“京アニ事件”との意外な接点

2023年9月、歴史的事件の裁判が京都で始まった。社員36人が死亡、32人が重軽傷を負った京都アニメーション放火殺人事件。現場にガソリンをまいて火をつけた青葉真司被告(46)が法廷で語り始めていた。

事件から2年後に起きたのが、北新地ビル放火殺人事件。
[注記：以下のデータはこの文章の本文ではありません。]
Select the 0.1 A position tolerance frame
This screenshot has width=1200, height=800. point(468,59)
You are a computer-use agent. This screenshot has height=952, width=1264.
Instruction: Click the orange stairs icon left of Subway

谷本容疑者は、この“京アニ事件”を犯行前に調べていて、参考にしたとされている。

多くの人が巻き込まれたその真相に迫ることで、これまで直視できていなかった遺族としての感情に向き合う必要があるという思いから、伸子さんは青葉被告の裁判の傍聴に訪れた。

青葉真司被告
「たくさんの人が亡くなるとは、おもっていなかった」

軽率な気持ちで犯行に及んだ青葉被告。この日の裁判では、初めて遺族が被告に質問を投げかけた。

自分の愛する家族がなぜ殺されなければならなかったのか。遺族らは、被告の言葉の中に答えを探した。傍聴を終えた伸子さんは…

伸子さん
「奥様を亡くされた方が質問されていましたが、最後の質問で、『火をつけるときに、その方に家族がいるとか、子供がいるとか考えなかったんですか?』と質問されていて、『考えていなかったです』と答えていました。その時に、北新地の事件で亡くなられた皆さんに家族がいて、その皆さんのつらさとかを一気に感じた気がして、聞いていてつらかったです」

裁判を通して、これまで蓋をしていた遺族としての自分の感情と向き合った。

谷本容疑者と青葉被告には、もう1つ共通する点があった。それは、別の事件で服役していた過去があったということ。

加害者にも寄り添い、手を差し伸べることが新たな犯罪を防ぐ近道かも知れない。伸子さんは1つの答えにたどり着いた。